Estaba en la plaza de los Inmigrantes y en la misma había tres niños de no más de 9 años, que jugaban a una especie de futbol, obviamente inventado, o quizás ni si quiera eso, improvisado en el momento por ellos.
La cuestión es que los tres jugaban individualmente todos contra todos; se marcaban y gambeteaban una y otra vez. Cada tanto alguno pateaba a algún lugar y festejaba el gol. Los otros aceptaban, pero no había arcos, es más, los mismos jugadores pateaban a cualquier lugar cuando querían hacer un gol.
La media hora que los vi, no pararon de jugar, exceptuando el momento en que la pelota se iba lejos. Durante todo ese tiempo jugaron, corrieron, rieron a carcajadas olímpicas, hicieron los goles que quisieron y los vi cobrar fules y respetar las decisiones.
En un momento les alcanzo la pelota, entonces les pregunto.
-¿Gurises… son felices?-
-De diez perri- me responde uno. Mientras otro me afirma con un OK en la mano y el tercero patea lo más alto que puede la pelota y así se reanuda el juego.
¿Qué tienen los niños que no tengan los adultos que les da esa simple pero inmensa capacidad de felicidad?
Si entramos a indagar las diferencias visibles son su capacidad de espontaneidad, que a diferencia de nosotros no especulan ni crean expectativas.
Su creatividad que se la vamos recortando a medida que crecen, que vivan el hoy o mejor aún el ahora y la no preocupación (que eso dependerá del ámbito en el que se cría). Pero además tienen algo que el adulto lo pierde por completo, la honestidad.
Voy exponer lo peor de los adultos que los niños no saben y por suerte no conocen; es el valor de las cosas.
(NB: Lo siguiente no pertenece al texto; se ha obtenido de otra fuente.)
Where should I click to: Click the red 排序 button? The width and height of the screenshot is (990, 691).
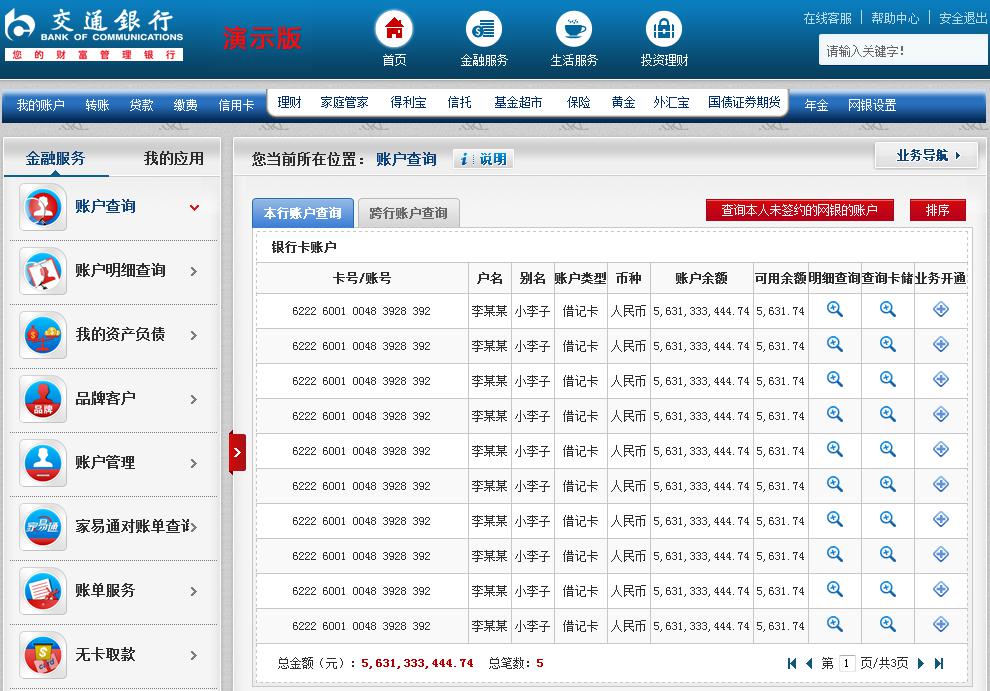click(937, 210)
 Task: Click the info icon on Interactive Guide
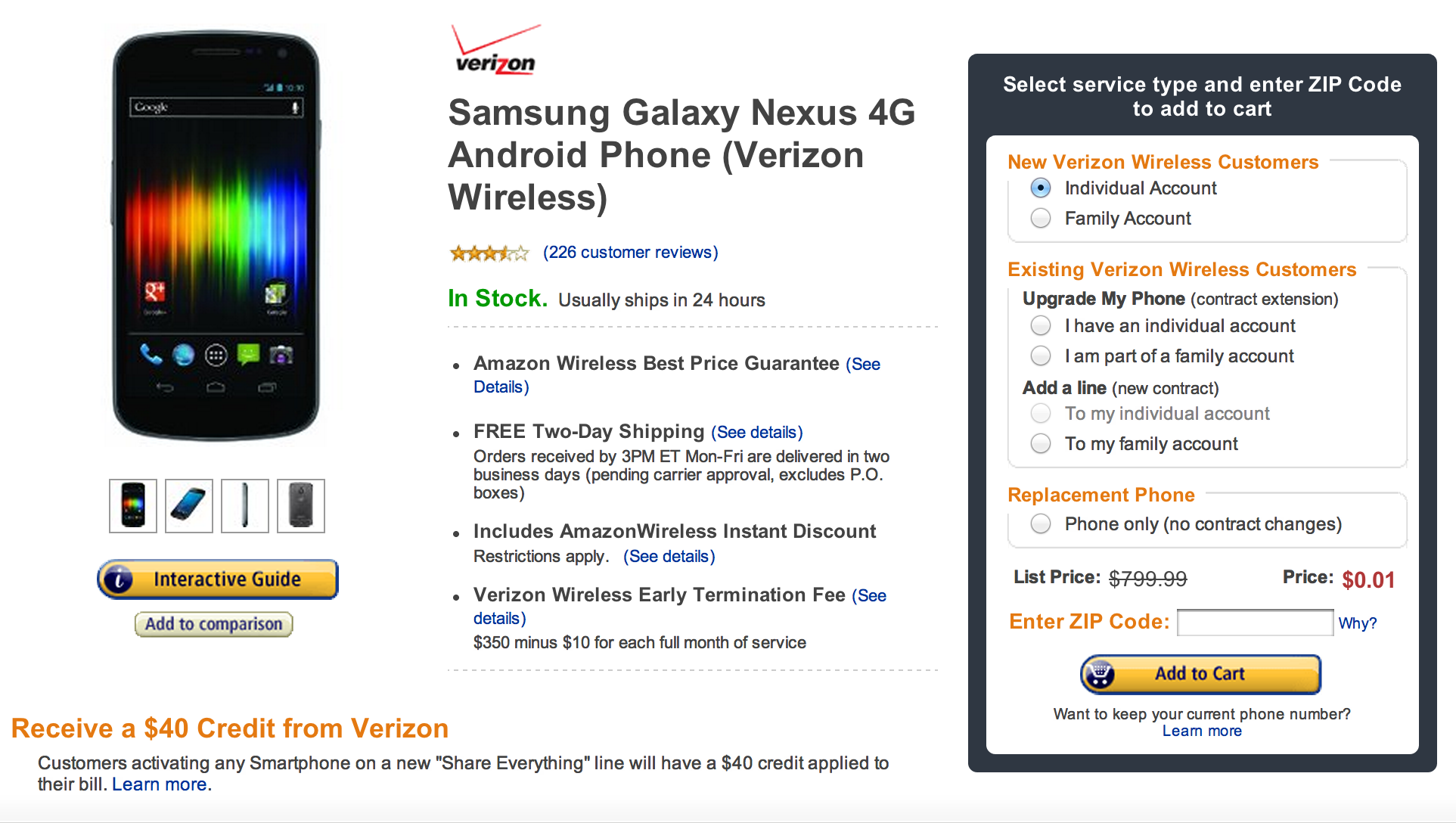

Desde que comprendemos lo que cuesta, lo único que hacemos es medir. Medimos a los otros por la ropa, el barrio o el auto. A los equipos por los goles o por las veces que pierden. Medimos los días, el tiempo de espera, los años de trabajo o de amor.
Medimos las desdichas, la suerte, los abandonos, las crisis, los nacidos, los muertos, los sueños y deseos… lo único que no medimos los adultos, es la felicidad, porque a diferencia de los niños, sabemos que somos deshonestos.